Friday 11 February 2022

The musings of a would-be memoirist

 Sometimes it’s just too hard to write

                and my meandering sentences

                                don’t find a place

                                                to settle.

Ideas flit like butterflies

                my attention

                                                wanders

aimlessly

                                from place

                to place                                quite far away

                                                and separate.


How can I join the dots

                                and focus?

 

My self-sabotage is legendary

                at least in my own head

                                where I am the star of my own show.

 

And yet all too often writing is just too hard…

 

How do I convey to you

                the complexities

                                of my thought process?

 

I was told once

                I was ordinary

                                Everyone feels the same way,

 

I was affronted by that!

 

Didn’t he know I was special?

                Unique,

                                a true revolutionary,

                                                trailblazing pioneer!

To be ordinary,

                like everybody else?

                                Oh, the horror!

 

I want to stand out … and yet

                so often I want to hide and not be noticed

                                comparison could be unfavourable

                                                and what if no one understands?

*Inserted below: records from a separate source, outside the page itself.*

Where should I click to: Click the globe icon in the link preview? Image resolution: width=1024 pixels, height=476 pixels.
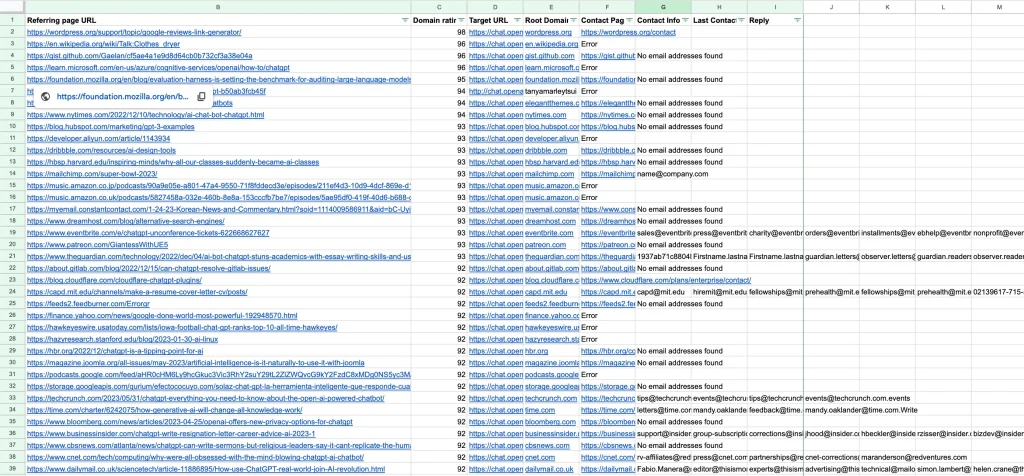45,97
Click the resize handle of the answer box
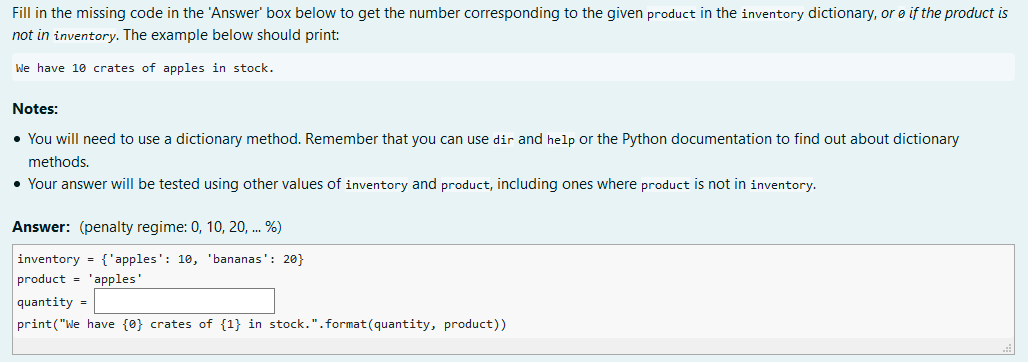Viewport: 1028px width, 362px height. click(x=1007, y=348)

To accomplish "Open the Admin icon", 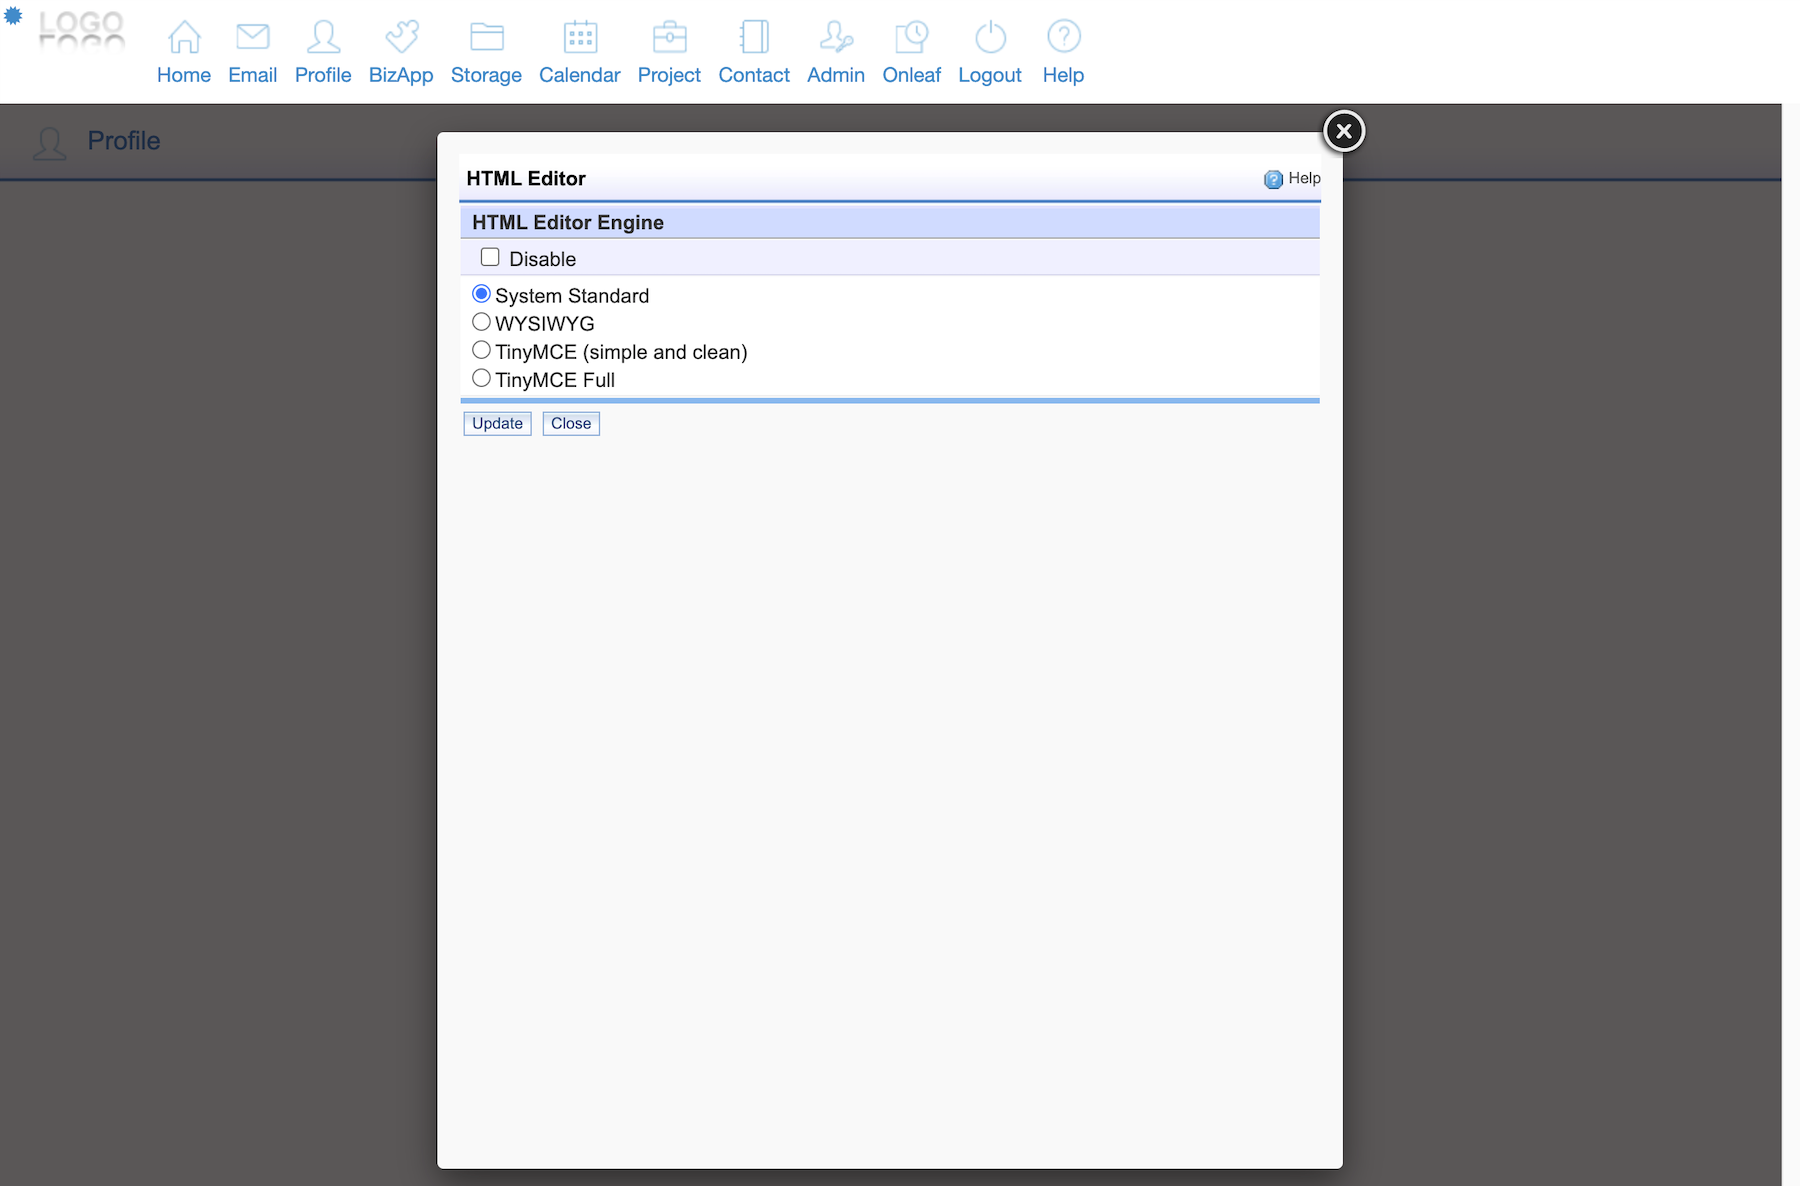I will [836, 38].
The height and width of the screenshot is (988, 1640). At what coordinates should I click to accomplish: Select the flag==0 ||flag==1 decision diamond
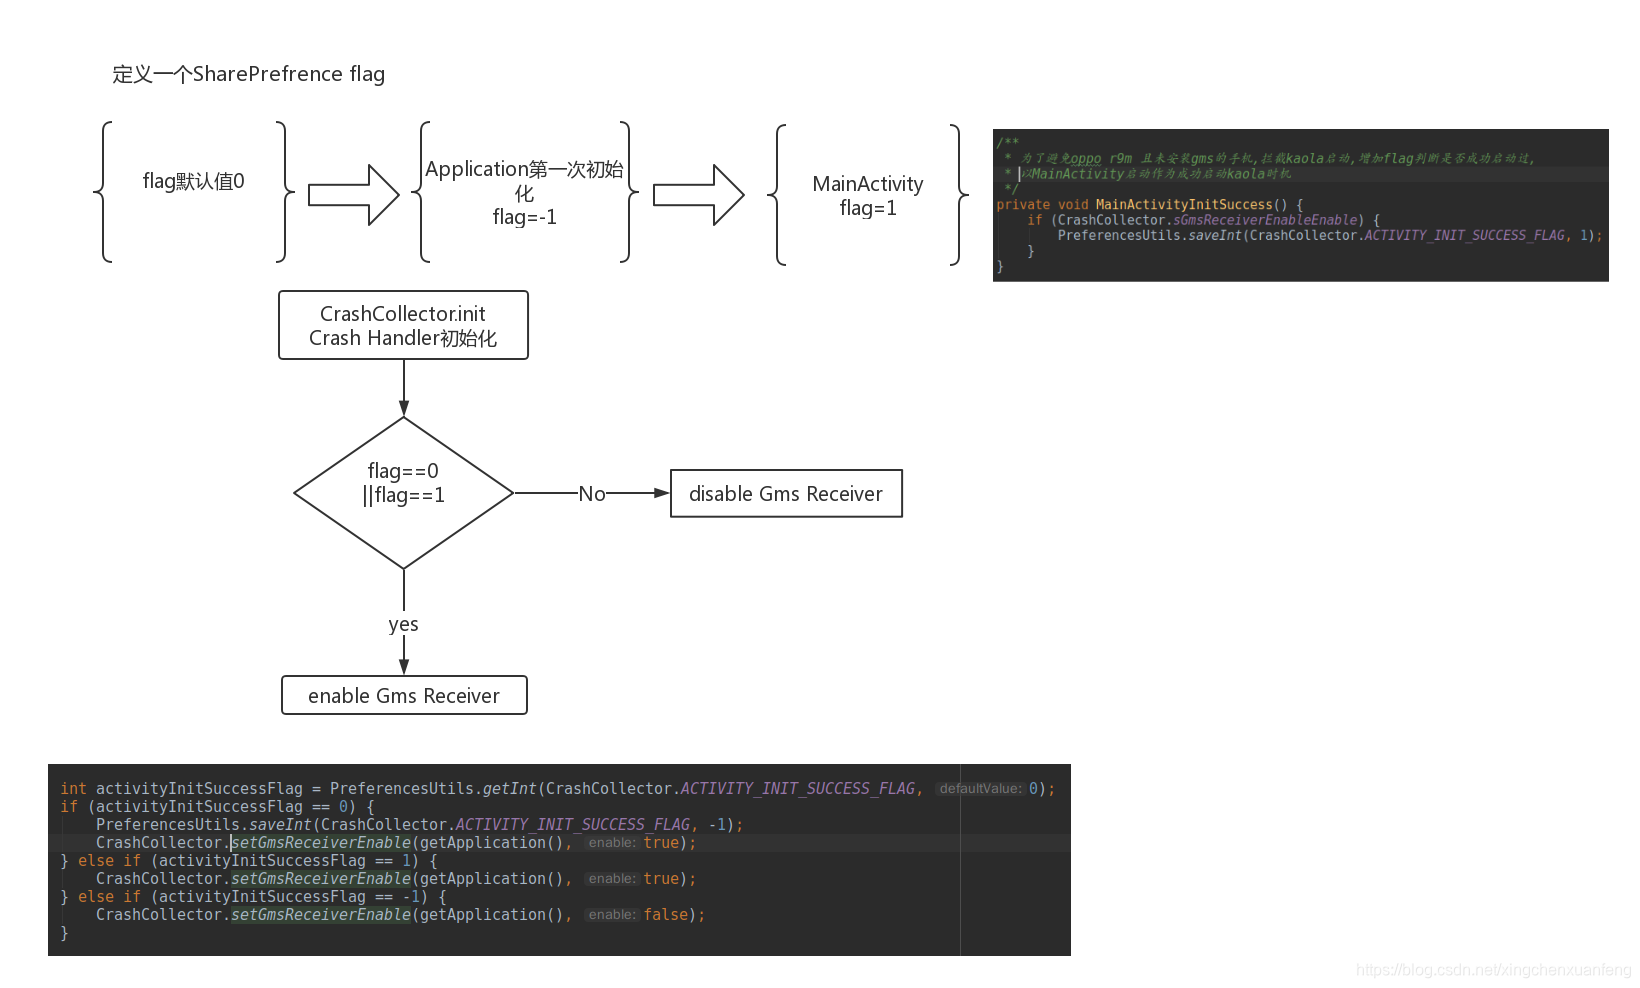click(x=403, y=493)
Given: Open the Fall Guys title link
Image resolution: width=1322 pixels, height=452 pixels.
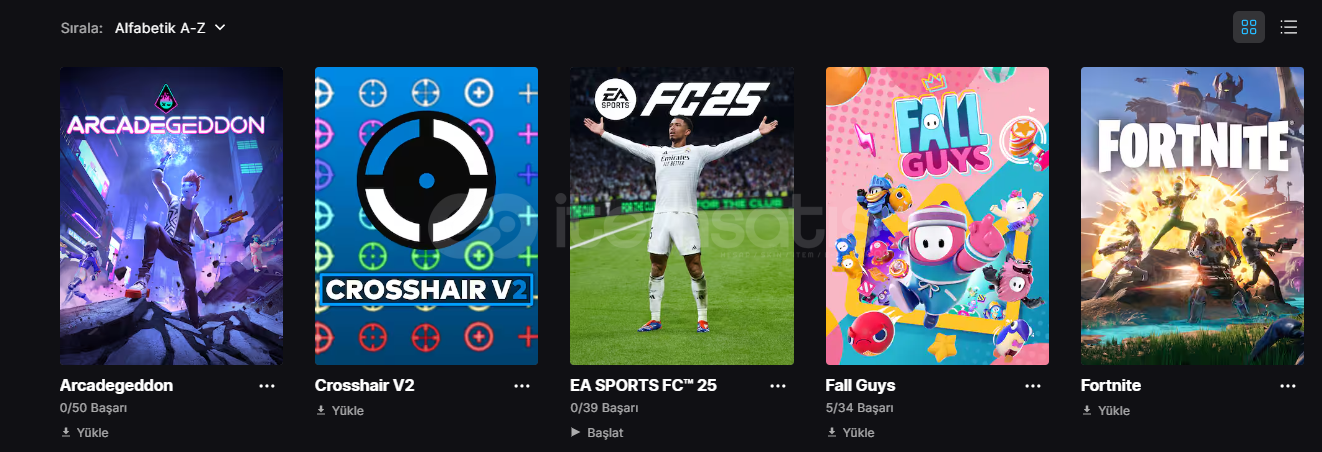Looking at the screenshot, I should [x=860, y=386].
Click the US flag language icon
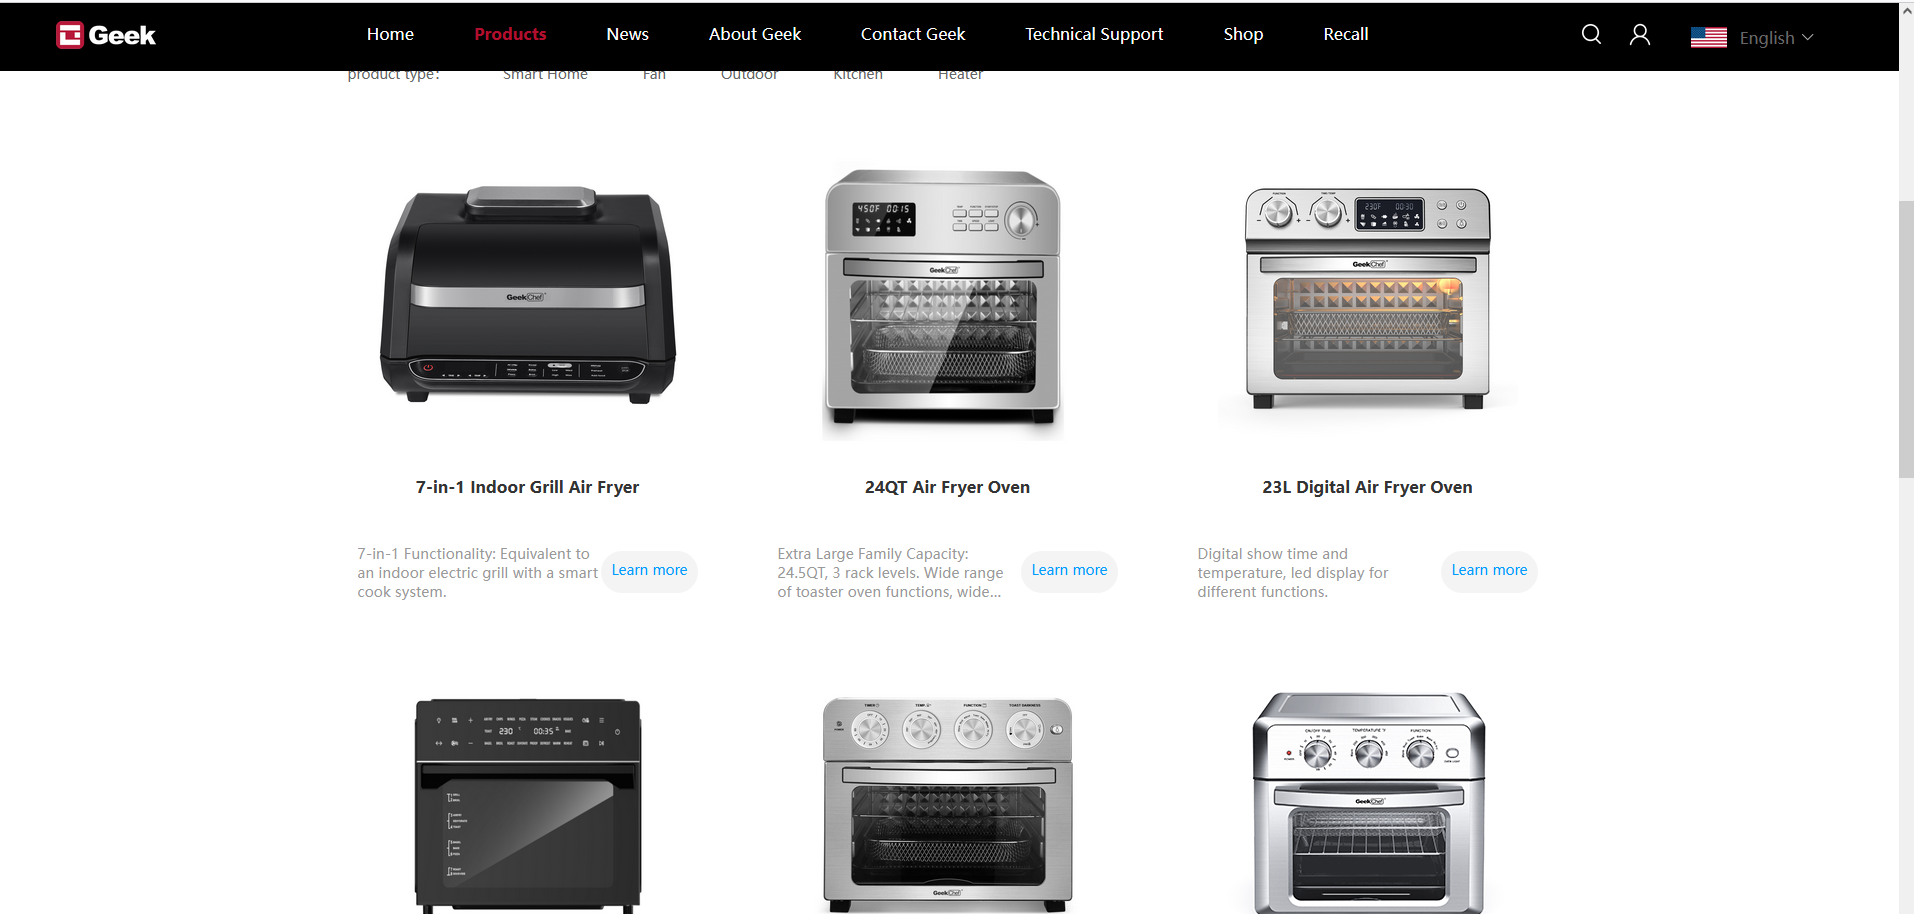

                                               

Is that why it is so hard to write?

 

Can I find the time?

                Do I carve out minutes

                                for my-self indulgent

                                                twaddle?

Will anybody care?

 

Sometimes it’s just too hard to write,

                until I pick up my pen

                                and spoil this pristine page with scribble.

 

I’m going to need another notebook

                for the good stuff

                                while this will be hidden

 

Unless - I publish anyway

                and become the viral sensation,

                                that I obviously deserve to be.

 

But then it doesn’t happen

                and I wallow

                                I throw the pens

                                                I tear the paper

                                I stamp my feet, collapse in a heap.

 

It’s difficult to write when you are crying

                although I’ve mastered the art of while I drive

 

Tears flow freely like the ideas,

                the words that tumble

                                while I have no pen to hand

                                                are amazingly fluent and creative

                                award winning literature

 

But here and now as I doodle

                a flower

                                a box

                                                a dreamy white cloud

 

It’s just too hard to write

                so I give up

                                   and make a cup of tea instead.